### TASK STATEMENT
Lines from the start of the data through the line containing "privacy policy (533, 1450)" must be given again exactly. Leave the others out.
======== TASK DATA ========
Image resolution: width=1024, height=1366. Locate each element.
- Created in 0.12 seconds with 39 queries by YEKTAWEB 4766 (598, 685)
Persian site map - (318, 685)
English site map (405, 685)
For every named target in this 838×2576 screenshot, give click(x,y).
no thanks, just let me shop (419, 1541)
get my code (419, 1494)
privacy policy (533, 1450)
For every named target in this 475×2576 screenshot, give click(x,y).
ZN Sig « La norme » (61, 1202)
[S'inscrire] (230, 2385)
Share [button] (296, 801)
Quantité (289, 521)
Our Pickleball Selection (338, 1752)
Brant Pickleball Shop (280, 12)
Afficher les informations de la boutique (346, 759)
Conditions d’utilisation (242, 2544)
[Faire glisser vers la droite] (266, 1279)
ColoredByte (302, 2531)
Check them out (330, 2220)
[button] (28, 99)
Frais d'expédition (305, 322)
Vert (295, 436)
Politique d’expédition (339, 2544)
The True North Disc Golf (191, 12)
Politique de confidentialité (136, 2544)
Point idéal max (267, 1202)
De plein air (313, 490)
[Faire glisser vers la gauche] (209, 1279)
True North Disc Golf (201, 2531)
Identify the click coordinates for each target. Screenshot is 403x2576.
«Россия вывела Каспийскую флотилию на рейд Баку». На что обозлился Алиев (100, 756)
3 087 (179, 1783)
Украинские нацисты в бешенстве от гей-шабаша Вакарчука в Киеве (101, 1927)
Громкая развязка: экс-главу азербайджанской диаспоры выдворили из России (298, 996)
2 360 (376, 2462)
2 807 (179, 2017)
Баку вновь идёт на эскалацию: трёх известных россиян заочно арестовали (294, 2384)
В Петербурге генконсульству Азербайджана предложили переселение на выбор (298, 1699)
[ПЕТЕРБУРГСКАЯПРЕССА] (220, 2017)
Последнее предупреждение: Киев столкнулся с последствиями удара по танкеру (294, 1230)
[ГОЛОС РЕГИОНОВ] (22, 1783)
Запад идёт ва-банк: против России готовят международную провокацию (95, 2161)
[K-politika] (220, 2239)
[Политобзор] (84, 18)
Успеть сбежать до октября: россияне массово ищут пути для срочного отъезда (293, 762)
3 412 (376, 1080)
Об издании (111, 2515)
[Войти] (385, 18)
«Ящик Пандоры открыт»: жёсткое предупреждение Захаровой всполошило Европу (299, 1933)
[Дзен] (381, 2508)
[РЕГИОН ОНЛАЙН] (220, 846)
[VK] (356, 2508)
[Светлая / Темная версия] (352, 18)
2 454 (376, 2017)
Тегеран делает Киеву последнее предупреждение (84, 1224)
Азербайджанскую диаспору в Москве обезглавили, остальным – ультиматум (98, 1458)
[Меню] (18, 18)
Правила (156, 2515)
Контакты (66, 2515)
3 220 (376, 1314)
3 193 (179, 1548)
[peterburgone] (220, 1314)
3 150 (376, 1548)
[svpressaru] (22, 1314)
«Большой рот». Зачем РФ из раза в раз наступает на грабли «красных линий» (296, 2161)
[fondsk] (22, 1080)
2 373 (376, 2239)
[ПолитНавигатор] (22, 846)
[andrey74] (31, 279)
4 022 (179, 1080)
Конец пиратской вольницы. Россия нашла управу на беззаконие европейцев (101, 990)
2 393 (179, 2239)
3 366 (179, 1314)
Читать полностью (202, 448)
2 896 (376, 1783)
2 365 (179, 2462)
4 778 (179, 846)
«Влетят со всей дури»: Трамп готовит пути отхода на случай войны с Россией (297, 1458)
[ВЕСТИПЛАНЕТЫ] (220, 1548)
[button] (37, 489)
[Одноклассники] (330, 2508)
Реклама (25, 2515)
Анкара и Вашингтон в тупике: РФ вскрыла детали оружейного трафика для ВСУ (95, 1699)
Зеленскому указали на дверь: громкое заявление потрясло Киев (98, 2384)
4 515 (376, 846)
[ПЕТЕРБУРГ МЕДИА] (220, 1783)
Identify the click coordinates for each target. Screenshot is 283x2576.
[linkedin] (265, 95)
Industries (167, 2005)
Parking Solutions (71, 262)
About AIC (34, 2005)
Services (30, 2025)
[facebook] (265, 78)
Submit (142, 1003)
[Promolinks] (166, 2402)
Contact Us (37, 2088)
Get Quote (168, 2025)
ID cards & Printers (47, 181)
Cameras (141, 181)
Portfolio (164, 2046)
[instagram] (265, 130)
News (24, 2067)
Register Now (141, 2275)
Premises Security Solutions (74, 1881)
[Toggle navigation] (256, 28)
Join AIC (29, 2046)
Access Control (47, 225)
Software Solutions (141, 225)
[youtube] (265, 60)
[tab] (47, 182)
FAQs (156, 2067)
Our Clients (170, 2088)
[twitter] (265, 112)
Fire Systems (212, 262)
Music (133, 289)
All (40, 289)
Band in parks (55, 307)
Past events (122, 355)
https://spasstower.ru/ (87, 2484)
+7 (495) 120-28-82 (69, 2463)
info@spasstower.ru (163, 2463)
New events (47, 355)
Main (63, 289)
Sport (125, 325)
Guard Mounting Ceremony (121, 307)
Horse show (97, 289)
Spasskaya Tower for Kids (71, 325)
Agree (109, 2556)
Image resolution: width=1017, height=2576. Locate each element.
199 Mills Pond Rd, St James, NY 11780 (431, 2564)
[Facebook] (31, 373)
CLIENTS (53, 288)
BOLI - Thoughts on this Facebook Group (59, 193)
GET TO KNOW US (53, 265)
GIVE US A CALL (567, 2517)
========
### SOLVED PROBLEM
Image resolution: width=1024, height=1366. Locate each element.
- Created in 0.12 seconds with 39 queries by YEKTAWEB 4766 (598, 685)
Persian site map - (318, 685)
English site map (405, 685)
For every named target in this 838×2576 screenshot, give click(x,y).
no thanks, just let me shop (419, 1541)
get my code (419, 1494)
privacy policy (533, 1450)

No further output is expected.